Operating Instructions 46/1543-CNH 160 6539/10 Uen B

Storage Engine, Unrepaired Data Inconsistency between Replicas, DS
Ericsson Centralized User Database

Contents


1 Introduction

This instruction concerns alarm handling for the Storage Engine, Unrepaired Data Inconsistency Between Replicas, DS alarm.

1.1 Alarm Description

This alarm is raised when the Data Repair procedure was invoked for the current Data Store Unit Group (DSG) master replica, but some of the inconsistencies between the current and the former master replicas have not been successfully repaired.

The alarm is issued in the following situations:

  • A Data Repair task has been completed, and there are unrepaired entries recorded in the output log.

The possible alarm causes and the corresponding fault reasons, fault locations, and impacts are described in Table 1.

Table 1   Alarm Causes

Alarm Cause

Description

Fault Reason

Fault Location

Impact

Some of the detected data inconsistencies between the current and former DSG master replicas could not be repaired.

Data Repair was executed with the identified LDAP entries that might not have been correctly replicated between the former and current master replicas, and it failed to repair some of these entries.

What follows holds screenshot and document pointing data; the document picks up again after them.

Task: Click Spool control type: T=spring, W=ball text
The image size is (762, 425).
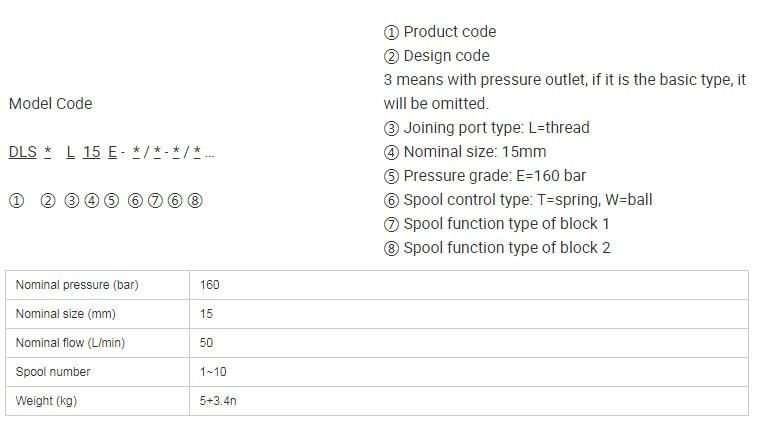Action: click(x=518, y=200)
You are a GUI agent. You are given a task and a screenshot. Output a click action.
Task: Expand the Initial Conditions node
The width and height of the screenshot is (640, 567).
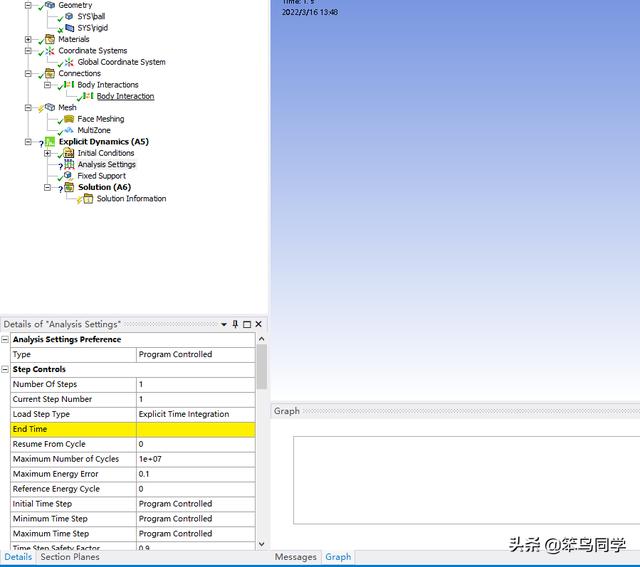click(47, 153)
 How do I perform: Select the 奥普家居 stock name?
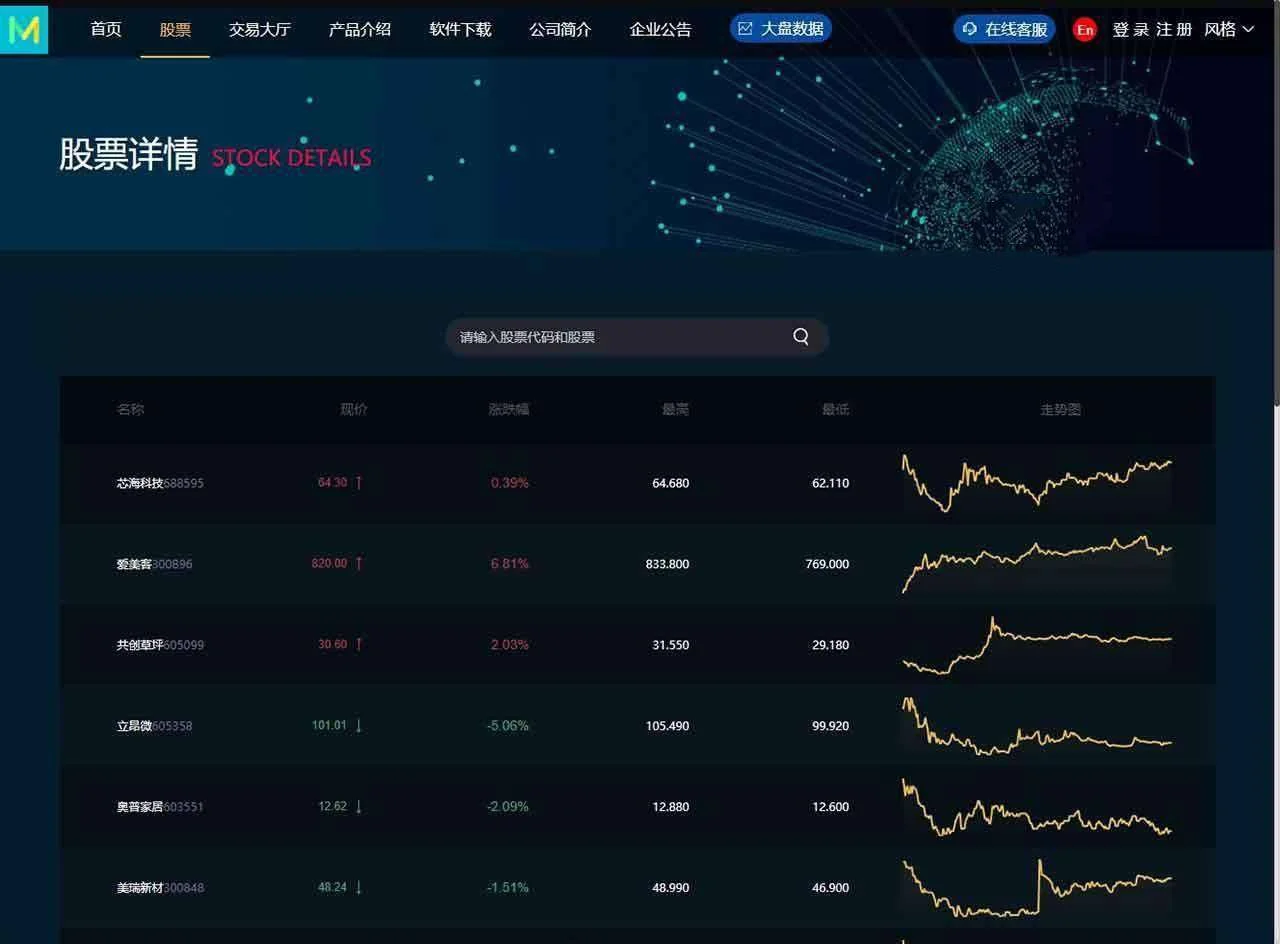(139, 806)
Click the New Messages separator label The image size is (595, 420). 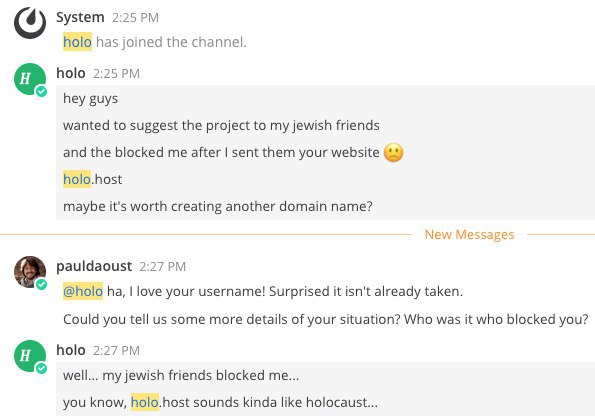469,234
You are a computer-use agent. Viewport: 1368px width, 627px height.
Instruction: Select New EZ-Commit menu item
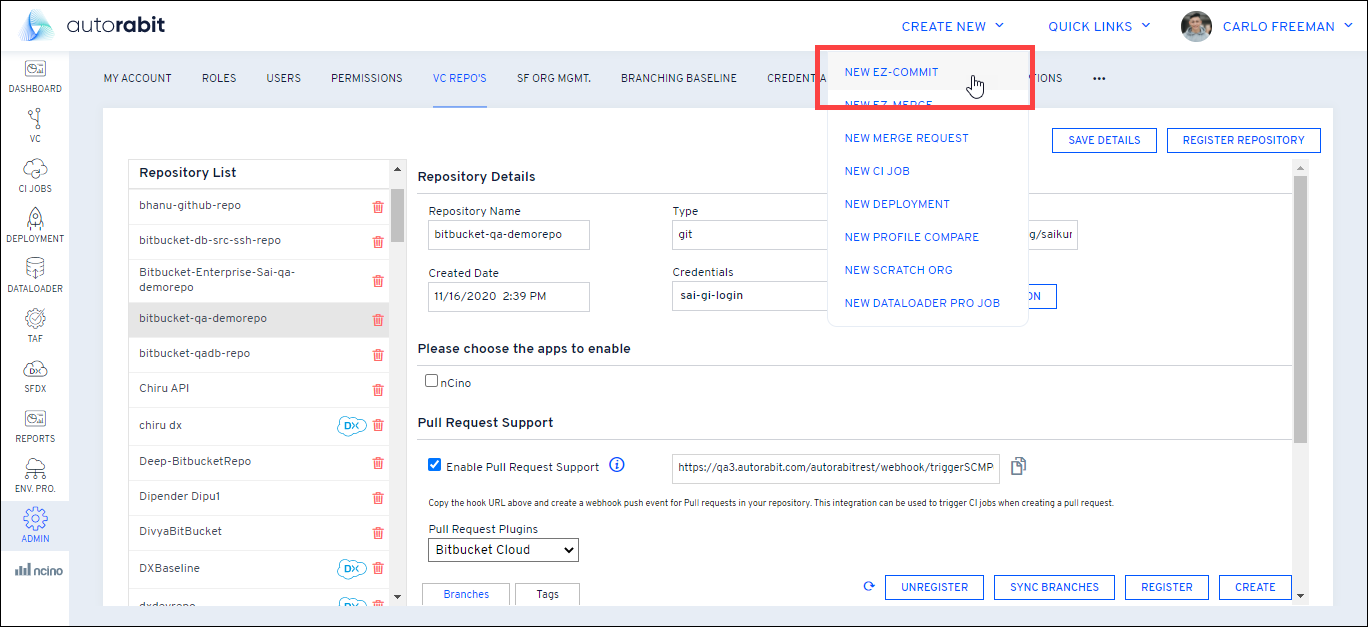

These LDAP entries are recorded in the unrepaired log.

The repair of an entry may fail due to different reasons. These reasons are stated in the unrepaired log. The possible causes are that Data Repair was not able to repair at least one LDAP entry stored in the DSG due to one of the following reasons:

  • The timestamp of the entry on the current master is later than the incident timestamp.

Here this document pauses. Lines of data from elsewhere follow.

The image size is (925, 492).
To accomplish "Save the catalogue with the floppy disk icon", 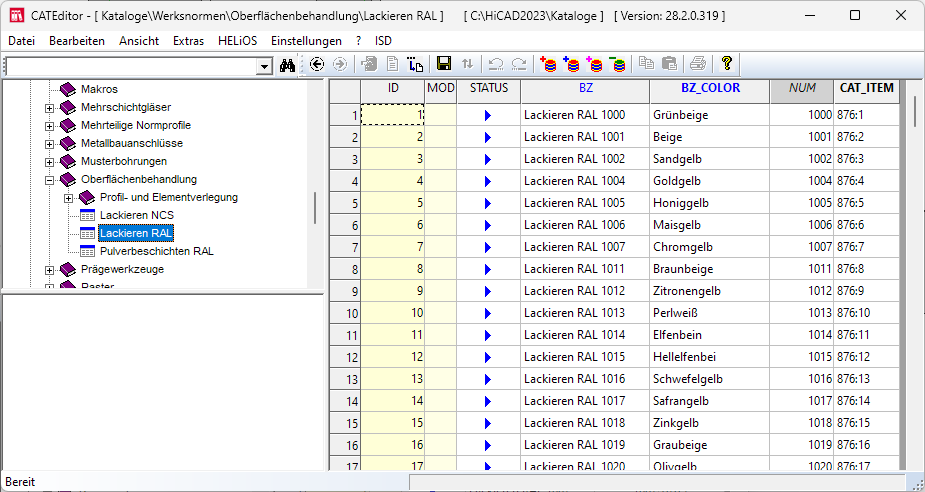I will (x=444, y=64).
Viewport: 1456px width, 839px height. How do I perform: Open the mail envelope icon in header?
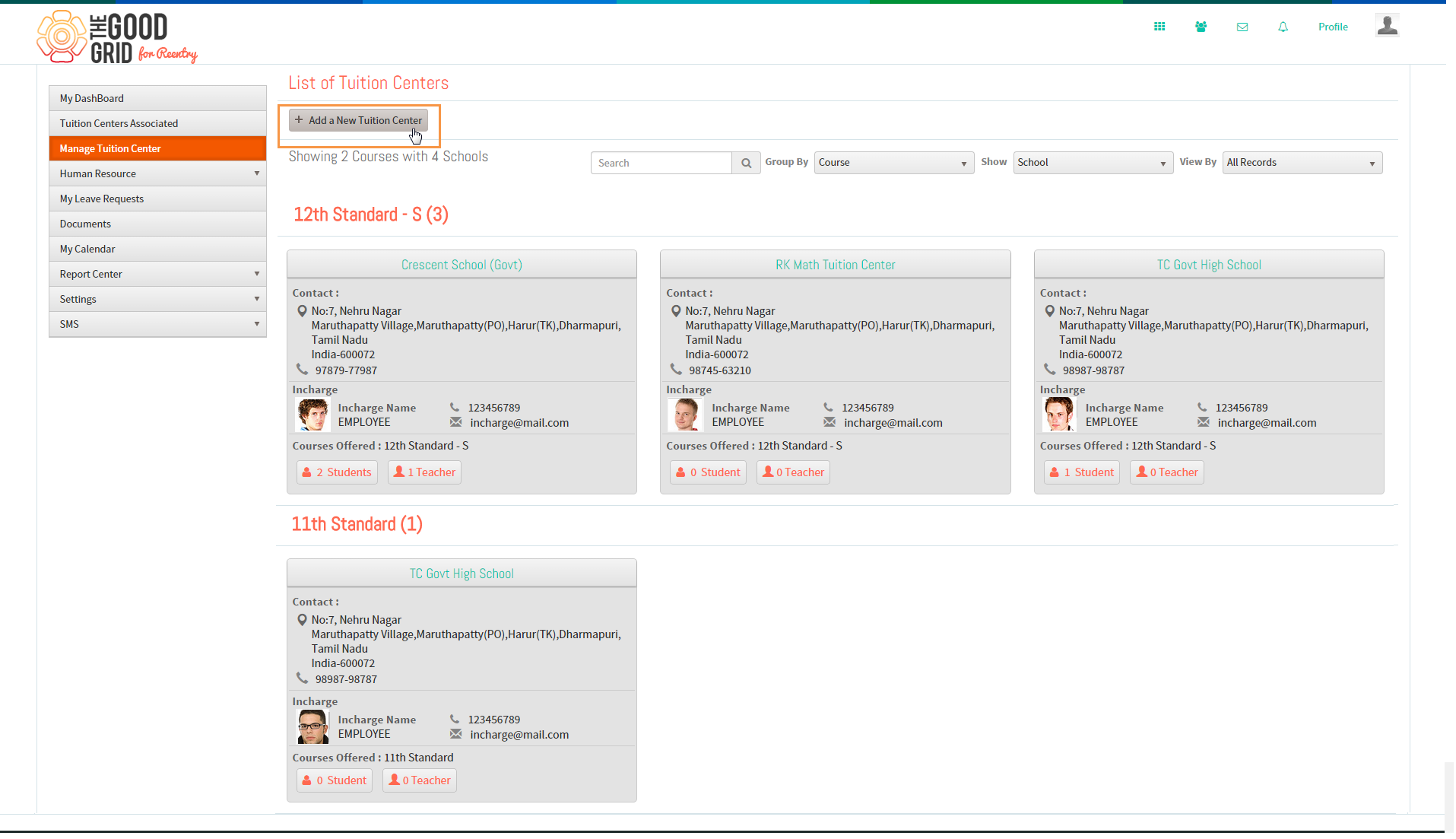[1242, 27]
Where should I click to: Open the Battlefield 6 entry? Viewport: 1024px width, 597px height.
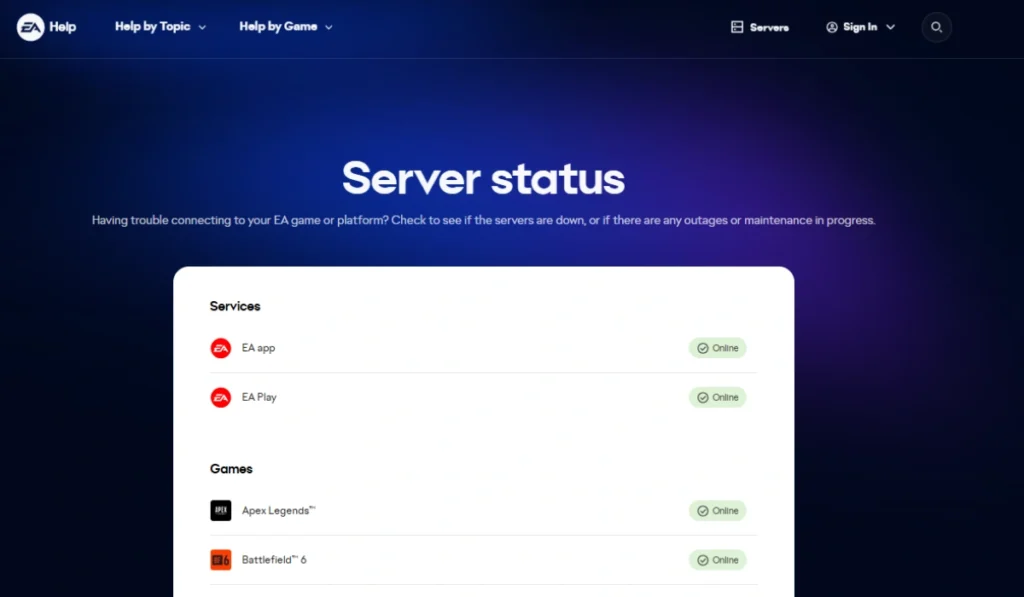pyautogui.click(x=276, y=559)
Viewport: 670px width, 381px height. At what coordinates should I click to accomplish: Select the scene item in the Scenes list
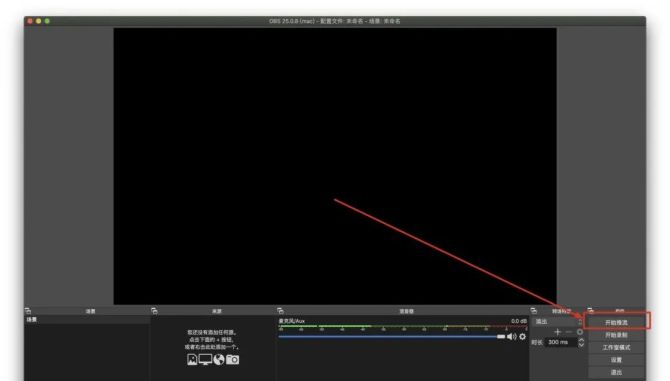coord(87,319)
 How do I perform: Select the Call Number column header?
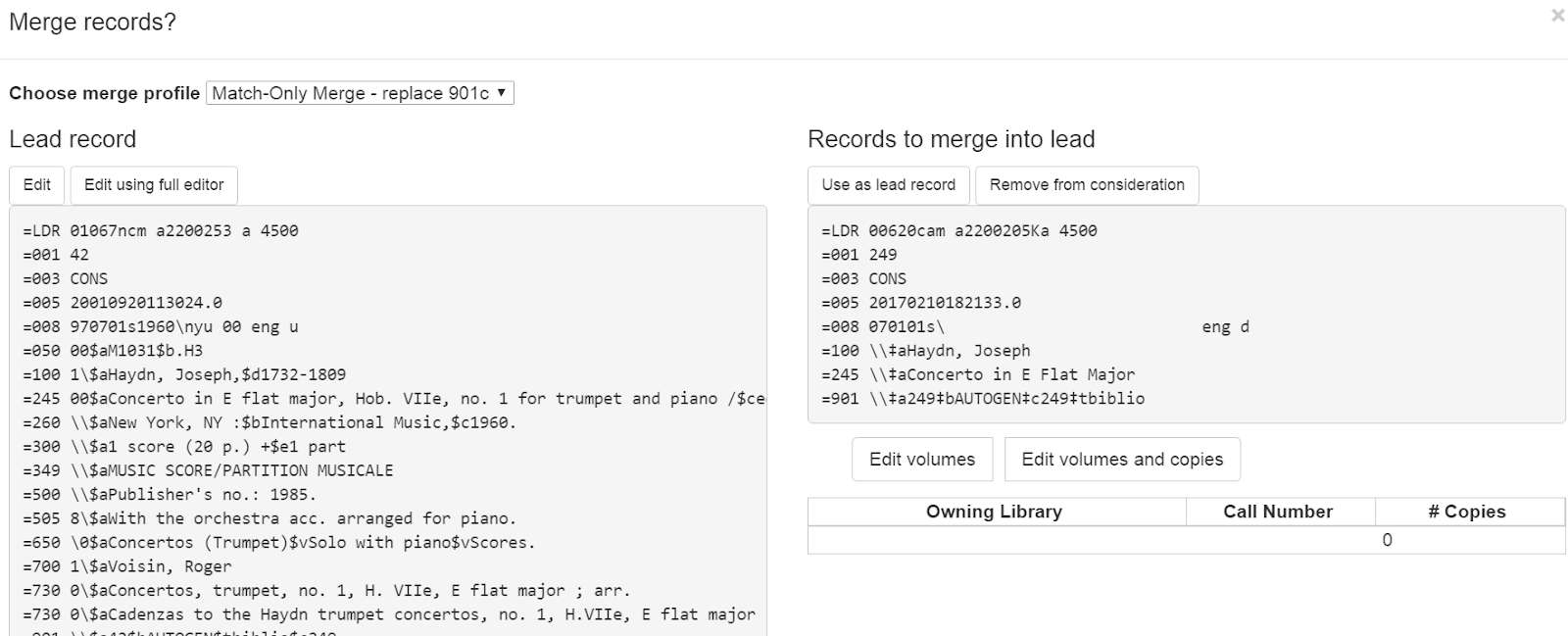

  • The entry has no timestamp.

  • The entry could not be fetched from the former master due to some errors.

  • The entry does not exist on the current master, and inserts are not performed.

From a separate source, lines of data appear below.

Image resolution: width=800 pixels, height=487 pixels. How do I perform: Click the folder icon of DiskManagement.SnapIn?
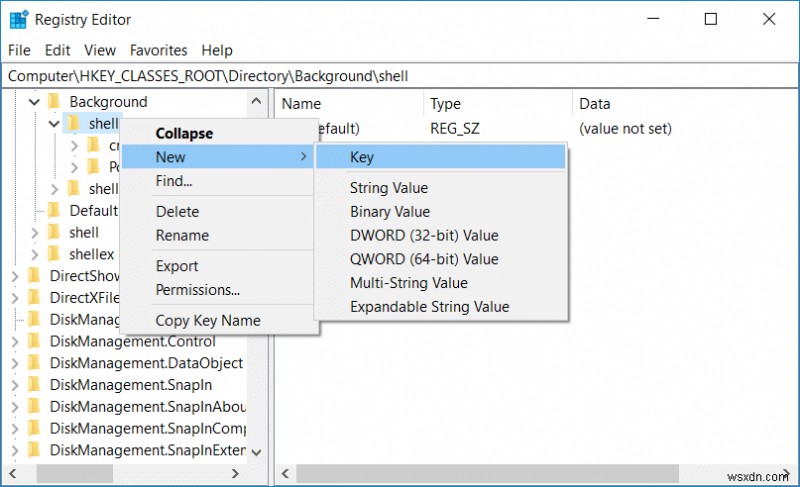pos(35,385)
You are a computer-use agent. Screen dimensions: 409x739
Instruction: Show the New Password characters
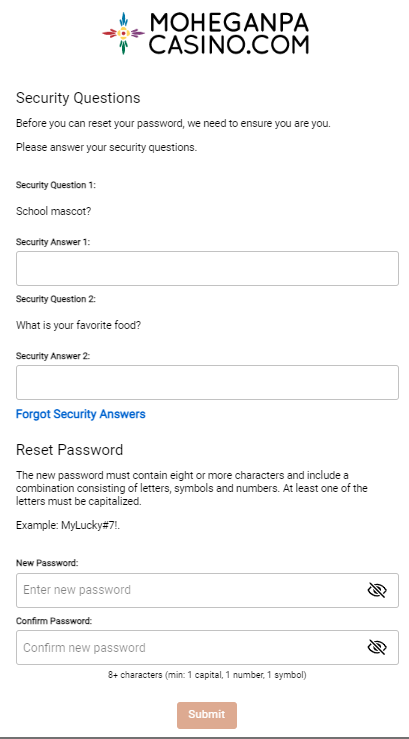click(x=376, y=590)
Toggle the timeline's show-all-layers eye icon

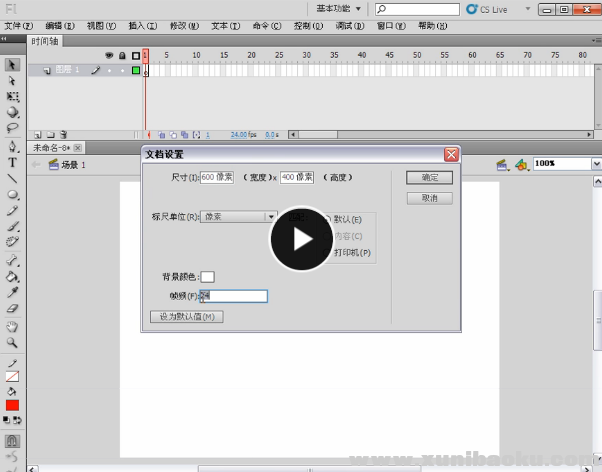click(x=109, y=55)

  • Concurrent write access was detected between repair and provisioning or traffic through the CDC mechanism.

  • The repair process was interrupted.

  • LDAP error happened during repair (either during fetching the entry from the current master or updating it).

Current and former DSG master replicas.

Some provisioning and traffic data updates may be missing in CUDB.

Incident timestamp refers to the time when the network incident, for example a network split or a DSG mastership change, happened in the CUDB system. For more information, refer to CUDB Data Storage Handling.

CDC means Collision Detection Counter, refer to CUDB LDAP Interwork Description for more information.

The following are the consequences for the node if the alarm is not acted upon:

  • Traffic updates or provisioning data from the former master (non-replicated transactions due to mastership change or a network incident) may be lost in CUDB, which may have a service impact for certain subscribers.

The alarm attributes are listed and explained in Table 2.

Table 2   Alarm Attributes

Attribute Name

Attribute Value

Auto Cease

No

Module

STORAGE-ENGINE

Error Code

26

Time

Date when the alarm was raised.

Resource ID

.1.3.6.1.4.1.193.169.1.2.25.<DG>.<TIMESTAMP>

Alarm Model Description

Unrepaired Data Inconsistency Between Replicas, Storage Engine

Alarm Active Description

Storage Engine (DS-Group #DG): Unrepaired data inconsistency between replicas, major (task <TASKID>, blade <BLADE>)

ITU Alarm Event Type

processingErrorAlarm (4)

ITU Alarm Probable Cause

databaseInconsistency (160)

ITU Alarm Perceived Severity

(4) - Major

Originating Source IP

Node IP where the alarm was raised.

In Table 2, the indicated variables are as follows:

  • <DG> is the DSG the DS cluster belongs to.

  • <TIMESTAMP> is an integer representing the seconds since the Unix epoch when the Data Repair task was started.

  • <BLADE> is the CUDB blade or Virtual Machine (VM) identifier the replica is located at.

  • <TASKID> is the identifier of the repair task.

For further information about attribute descriptions, refer to CUDB Node Fault Management Configuration Guide.

The alarm must be cleared manually.

For the interpretation of the unrepaired logs, refer to CUDB Automatic Handling of Network Isolation Output Description.

1.2 Prerequisites

This section provides information on the documents, tools, and conditions that apply to the procedure.

1.2.2 Tools

Not applicable.

1.2.3 Conditions

Not applicable.

2 Procedure

Do the following:

  • Locate and identify the unrepaired log based on the <BLADE> and <TASKID> parameters in the alarm as follows:

    • Log in to the alarm originator CUDB node.

    • Search for the file(s) /local2/cudb/ahsi/replica_repair/datarepair_<TASKID>_unrepaired_*.ldif.gz on the blade or VM <BLADE> .

    It is preferred to copy these files from the node to an external machine for further analysis if needed.

    Note: The files must be transferred and stored appropriately, as they may contain confidential subscriber data.
  • Unrepaired data inconsistencies may cause issues for the application Front Ends (FEs), owners of those data. Consult the appropriate application FE troubleshooting documentation for handling the effects of "Network Isolation in CUDB".